生贄姫は隣国の死神王子と送る平穏な毎日を所望する
「リーリエ様。今夜もお美しいですね。みんなでお待ちしておりました」

 と、ノアが恭しく礼をして食堂のドアを開ける。
 中には沢山の屋敷で働く使用人達がいて、一同揃ってリーリエに向かって礼をする。

「こんな時間に、みんな……どうして」

「これでも随分厳選したんですよ。立候補者が多すぎて、大変でした」

 ノアが苦笑気味にそう告げ、リーリエを席へと促す。

「リーリエさま、コチラです」

 猫耳をピコピコさせ、ご機嫌にしっぽを振っている侍女見習いのティナが椅子をひく。

「ティナ、こんな夜更けに」

「ティナ、ジャンケン勝ったの! 子ども枠」

 ブイっと得意げにピースをして見せるティナが可愛くてリーリエは思わず抱きしめて頭を思いっきり撫でる。
 ティナは本物の猫のように喉をゴロゴロ鳴らし、

「リーリエさま、やっと会えた。ティナ、リーリエさま大好きー」

 と言って笑った。

「リーリエ様うちの子ども達には特に甘いですから。逃げられないでしょう? ちゃんと食事召し上がってくださいね」

「本日のメニューは薬膳料理なの〜。ティナ達もお手伝いしたんだよ」

 ほぼ3日食事を摂っていなかったリーリエのために、消化しやすく身体に優しいメニューになっており、みんなの気遣いを感じる。
 正直食欲はなかったが、ここまでされては食べないわけにはいかないなとリーリエは手を合わせて食べ始める。

「うん、すごく美味しい」

「料理長に伝えておきます。何せいつも感想言ってくれるリーリエ様が食事を摂られないものだから、張り合いがないって文句を言っておりましたので」

 引き篭もっていたこの3日色んな人に心配をかけていたのだとリーリエは知る。

「せっかく作ってくれていたのに、ここ3日手付かずで下げさせてごめんなさいと伝えておいて」

「ええ、必ず」

 ノアは笑って了承した。

 料理は少量ずつ出されていたので、なんとか完食できたリーリエはみんなに改めて礼を言う。

「心配かけてごめんなさい。

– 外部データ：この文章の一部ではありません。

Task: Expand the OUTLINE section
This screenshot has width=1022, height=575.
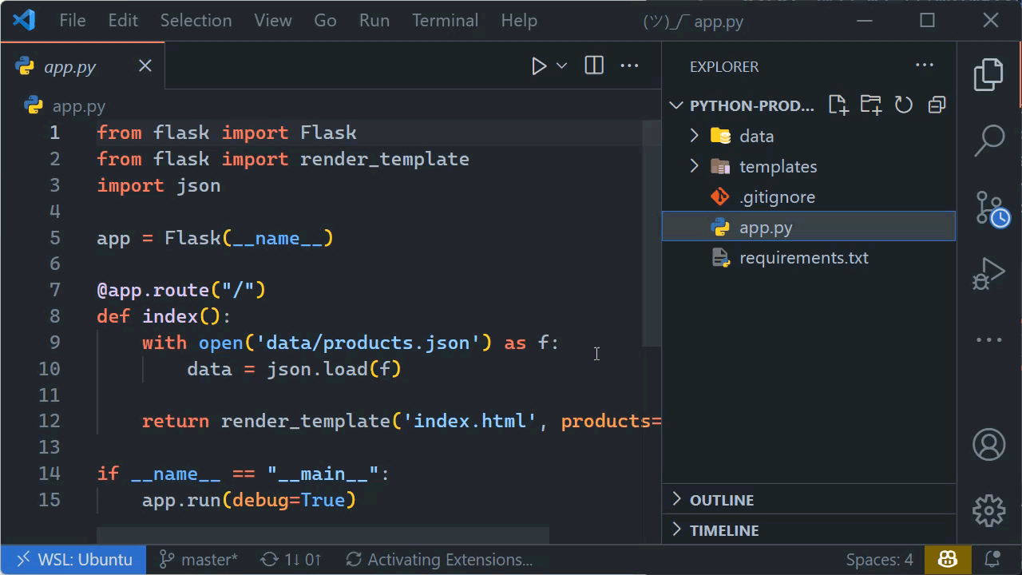Action: click(722, 499)

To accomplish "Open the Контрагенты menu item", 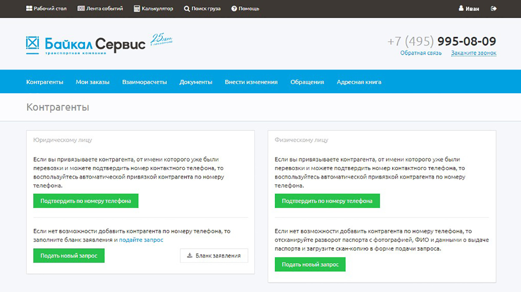I will [45, 82].
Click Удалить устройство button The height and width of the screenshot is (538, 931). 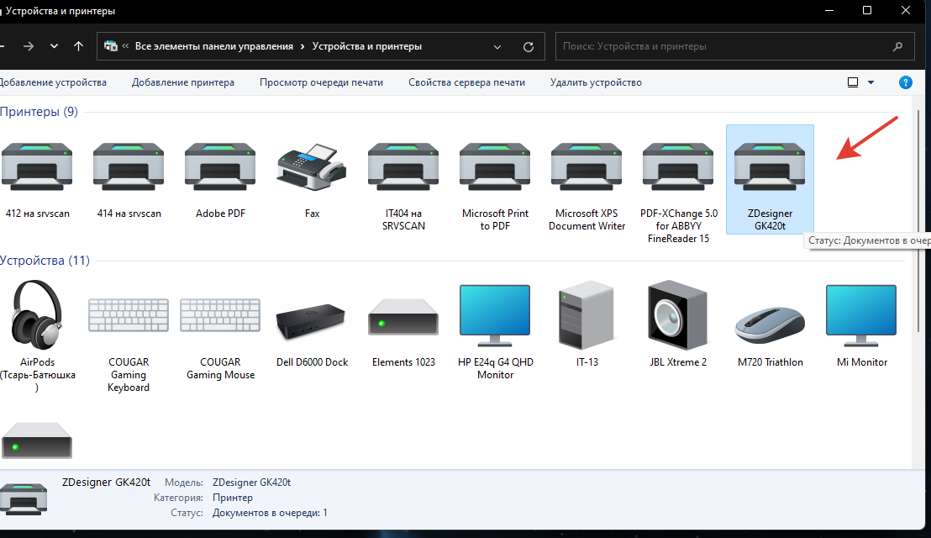coord(596,82)
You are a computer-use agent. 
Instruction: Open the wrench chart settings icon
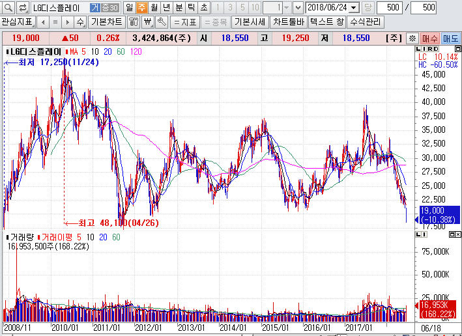[x=160, y=21]
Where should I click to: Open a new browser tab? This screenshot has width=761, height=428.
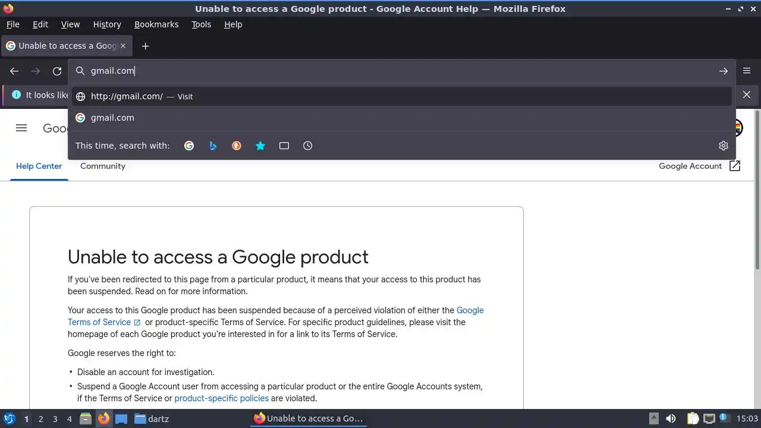pyautogui.click(x=145, y=46)
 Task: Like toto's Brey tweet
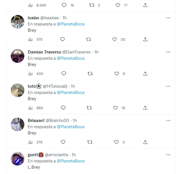point(115,108)
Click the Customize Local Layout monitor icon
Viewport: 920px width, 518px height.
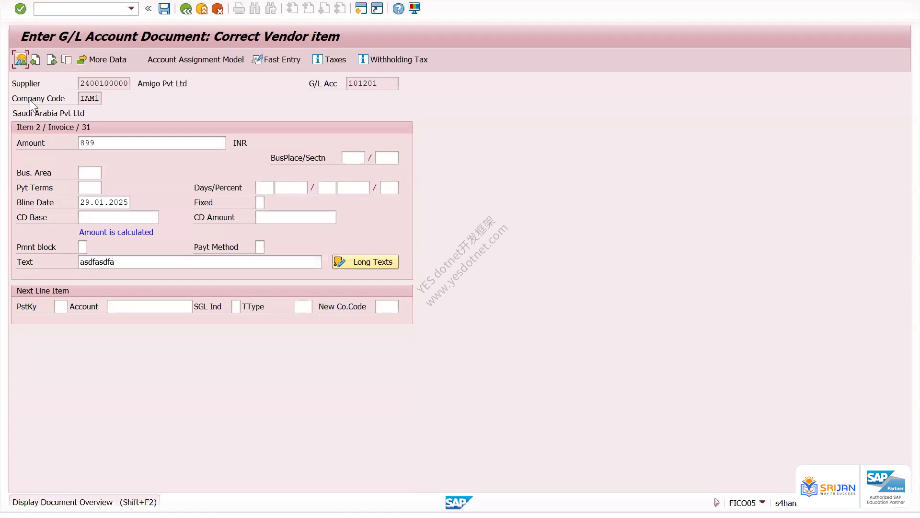tap(414, 9)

みんなありがとう」

 リーリエは時計に目をやる。
 日付は変わり、すでに1時を回っていた。
 十分休憩も取ったし、まだいけると気合いを入れたところで、テオドールに手を取られる。

「じゃ、部屋に戻るか」

 テオドールの一言でその場は解散となり、リーリエは食堂を後にした。